Recorded information:
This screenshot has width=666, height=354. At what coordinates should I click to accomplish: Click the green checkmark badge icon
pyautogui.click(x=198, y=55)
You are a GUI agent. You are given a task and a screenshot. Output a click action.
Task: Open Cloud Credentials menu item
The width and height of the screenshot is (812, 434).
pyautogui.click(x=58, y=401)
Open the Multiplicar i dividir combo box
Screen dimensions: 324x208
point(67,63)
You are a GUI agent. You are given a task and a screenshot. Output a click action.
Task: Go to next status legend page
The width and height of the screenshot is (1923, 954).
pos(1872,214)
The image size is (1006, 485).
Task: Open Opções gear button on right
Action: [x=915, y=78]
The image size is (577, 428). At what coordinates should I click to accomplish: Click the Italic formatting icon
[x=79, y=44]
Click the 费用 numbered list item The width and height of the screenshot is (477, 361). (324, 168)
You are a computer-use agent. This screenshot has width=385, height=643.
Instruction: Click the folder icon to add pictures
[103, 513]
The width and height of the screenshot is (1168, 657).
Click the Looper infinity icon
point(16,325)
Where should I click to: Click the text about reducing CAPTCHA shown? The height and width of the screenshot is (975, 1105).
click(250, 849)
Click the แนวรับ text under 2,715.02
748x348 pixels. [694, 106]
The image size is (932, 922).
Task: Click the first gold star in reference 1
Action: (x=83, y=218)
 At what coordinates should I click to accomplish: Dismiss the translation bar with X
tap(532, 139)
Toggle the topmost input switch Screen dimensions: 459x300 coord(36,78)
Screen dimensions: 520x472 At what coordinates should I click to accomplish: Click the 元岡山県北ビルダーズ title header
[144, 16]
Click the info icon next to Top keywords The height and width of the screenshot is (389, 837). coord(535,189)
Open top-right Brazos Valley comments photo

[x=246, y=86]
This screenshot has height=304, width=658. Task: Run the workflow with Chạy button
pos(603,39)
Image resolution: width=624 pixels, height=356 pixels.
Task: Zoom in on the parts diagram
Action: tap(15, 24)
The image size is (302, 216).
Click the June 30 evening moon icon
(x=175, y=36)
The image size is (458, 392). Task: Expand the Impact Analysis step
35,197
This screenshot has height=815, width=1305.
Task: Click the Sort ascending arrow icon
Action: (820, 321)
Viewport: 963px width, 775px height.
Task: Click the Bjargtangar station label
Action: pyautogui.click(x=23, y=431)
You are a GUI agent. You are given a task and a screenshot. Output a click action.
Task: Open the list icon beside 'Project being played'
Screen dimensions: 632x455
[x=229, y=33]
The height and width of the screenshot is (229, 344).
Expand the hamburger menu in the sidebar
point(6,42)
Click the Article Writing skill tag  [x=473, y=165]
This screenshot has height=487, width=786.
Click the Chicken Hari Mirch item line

Task details: Repeat the lines verbatim, starting at the line that contains "Click the info" and ending at the line that contains "Action: pyautogui.click(x=23, y=431)", with both of those lines included.

Result:
Click the info icon next to Top keywords The height and width of the screenshot is (389, 837). coord(535,189)
Open top-right Brazos Valley comments photo

[x=246, y=86]
This screenshot has height=304, width=658. Task: Run the workflow with Chạy button
pos(603,39)
Image resolution: width=624 pixels, height=356 pixels.
Task: Zoom in on the parts diagram
Action: tap(15, 24)
The image size is (302, 216).
Click the June 30 evening moon icon
(x=175, y=36)
The image size is (458, 392). Task: Expand the Impact Analysis step
35,197
This screenshot has height=815, width=1305.
Task: Click the Sort ascending arrow icon
Action: (820, 321)
Viewport: 963px width, 775px height.
Task: Click the Bjargtangar station label
Action: pyautogui.click(x=23, y=431)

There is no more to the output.